English

Humala packs Peruvian cabinet with pro-business figures

 

Sworn in as president on July 28, Ollanta Humala, who won the Peruvian election on the basis of appeals to nationalism and resentment over social inequality, has filled key posts in his cabinet with representatives of the ruling elite.

The inauguration ceremony itself became the subject of heated controversy after Humala insisted on swearing the oath of office in the name of the Peruvian Constitution of 1979, a gesture that infuriated his opponents in the Fujimori camp and led to expressions of concern in the bourgeois media.

The action prompted Martha Chávez, a congresswoman in the Fujimori opposition, to rise in the middle of the ceremony with the Constitution of 1993 in her hands and scream her opposition to the inauguration.

The 1979 constitution was produced by a Constituent Assembly held under the dictatorship of General Morales-Bermúdez. Both the assembly and the constitution were the means through which the military dictatorship paved the way to the restoration of a civilian bourgeois regime.

The 1993 constitution was the political instrument used to legalize the dictatorial measures imposed by the government of Alberto Fujimori, including the perpetuation of his rule and the closing of parliament.

Humala’s invocation of the previous constitution—which itself legalized authoritarian measures—was a demagogic gesture that did little to conceal the real character of his government, which has emerged over the past weeks. A series of appointments have made it clear that it is a regime committed to continuity with the policies of Fujimori and his successors and prostrate before the demands of big capital.

The announcement of Humala’s appointments to major ministerial positions represents, on the one hand, a message of reassurance and subservience to the most important business sections in the country, and, on the other, a few sops to the pseudo-left layers that supported him, along with the trade union bureaucracy.

Three of the most important posts went to individuals identified with the business sector or to members of the previous government.

The first to be announced, the approval of Luis Velarde for another five years as president of the Central Reserve Bank, was celebrated by the major big business bodies such as the Confederation of Private Business Institutions (CONFIEP) and the Association of Exporters (ADEX), as well as by the Peruvian right in general.

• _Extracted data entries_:
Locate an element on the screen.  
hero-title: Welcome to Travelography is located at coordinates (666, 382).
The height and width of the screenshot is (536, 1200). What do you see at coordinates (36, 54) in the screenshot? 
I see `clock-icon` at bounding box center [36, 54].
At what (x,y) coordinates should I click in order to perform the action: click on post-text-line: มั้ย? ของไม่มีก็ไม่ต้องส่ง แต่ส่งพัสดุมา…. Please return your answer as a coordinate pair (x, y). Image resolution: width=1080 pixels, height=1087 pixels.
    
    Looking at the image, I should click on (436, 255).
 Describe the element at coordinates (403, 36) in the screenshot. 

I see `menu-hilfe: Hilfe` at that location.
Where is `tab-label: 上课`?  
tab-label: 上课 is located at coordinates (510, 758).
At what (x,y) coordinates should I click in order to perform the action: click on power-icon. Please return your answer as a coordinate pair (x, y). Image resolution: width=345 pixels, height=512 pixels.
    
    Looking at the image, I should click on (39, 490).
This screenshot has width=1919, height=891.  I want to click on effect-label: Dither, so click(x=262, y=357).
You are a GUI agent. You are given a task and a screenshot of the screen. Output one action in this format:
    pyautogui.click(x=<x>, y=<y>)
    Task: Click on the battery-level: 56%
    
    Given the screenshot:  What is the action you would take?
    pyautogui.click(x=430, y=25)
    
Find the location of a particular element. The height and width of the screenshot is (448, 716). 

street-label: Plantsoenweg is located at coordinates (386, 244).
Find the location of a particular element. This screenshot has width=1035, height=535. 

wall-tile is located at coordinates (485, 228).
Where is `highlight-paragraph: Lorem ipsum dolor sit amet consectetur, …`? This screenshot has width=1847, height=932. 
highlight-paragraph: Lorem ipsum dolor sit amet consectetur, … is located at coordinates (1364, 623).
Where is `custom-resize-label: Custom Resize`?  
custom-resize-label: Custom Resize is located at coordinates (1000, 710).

• _Instruction 1_: Decide whether each statement agrees with the article on Humala's cabinet, answering yes or no and quoting the words of the article that settle it: (a) Humala was sworn in as president on July 28. (b) Martha Chávez held the Constitution of 1979 when she rose during the ceremony. (c) Luis Velarde was approved for another five years as president of the Central Reserve Bank.
• _Instruction 2_: Write out the portion of the article on Humala's cabinet that starts at "The action prompted" and ends at "closing of parliament.", with every word unchanged.

• _Response box 1_:
(a) Yes: "Sworn in as president on July 28"
(b) No: "rise in the middle of the ceremony with the Constitution of 1993 in her hands"
(c) Yes: "the approval of Luis Velarde for another five years as president of the Central Reserve Bank"

• _Response box 2_:
The action prompted Martha Chávez, a congresswoman in the Fujimori opposition, to rise in the middle of the ceremony with the Constitution of 1993 in her hands and scream her opposition to the inauguration.

The 1979 constitution was produced by a Constituent Assembly held under the dictatorship of General Morales-Bermúdez. Both the assembly and the constitution were the means through which the military dictatorship paved the way to the restoration of a civilian bourgeois regime.

The 1993 constitution was the political instrument used to legalize the dictatorial measures imposed by the government of Alberto Fujimori, including the perpetuation of his rule and the closing of parliament.